Homogenization of the dilatational viscoplastic behavior of anisotropic porous polycrystals: The originally incompressible VPSC formulation has been recently extended to deal with porous polycrystals taking into account: a) the dilatational deformation associated with void growth , and b) second-order statistical information in terms of average field fluctuations inside the constituent grains. Such extended model allows us to account for porosity evolution in voided polycrystals, while preserving the anisotropy and rate sensitivity capabilities of the VPSC formulation. This extended VPSC model has been applied to address the problem of coupling between texture, plastic anisotropy, void shape, triaxiality, rate sensitivity and porosity evolution.
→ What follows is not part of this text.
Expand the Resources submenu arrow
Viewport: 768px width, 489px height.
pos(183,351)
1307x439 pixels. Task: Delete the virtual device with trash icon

Simulation of forming of anisotropic materials by direct coupling between SC polycrystal models and Finite Element (FE) codes: Simulating the forming of anisotropic materials, such as zirconium, requires a description of the anisotropy of the aggregate and the single crystal, and also of its evolution with deformation (due to texture development and hardening by slip and twinning). As a consequence, using polycrystal constitutive laws inside FE codes represents a considerable improvement over using empirical constitutive laws, since the former provides a physically-based description of anisotropy and its evolution. We have developed a polycrystal constitutive description for pure clock-rolled Zr deforming under quasi-static conditions at room and liquid nitrogen temperatures, using tensile and compressive experimental data to adjust the constitutive parameters of a SC polycrystal model. This model was in turn implemented in an explicit FE code, assuming a full polycrystal at the position of each integration point. This methodology was successfully applied to simulate the inhomogeneous three-dimensional deformation of zirconium bars deforming under four-point bend conditions.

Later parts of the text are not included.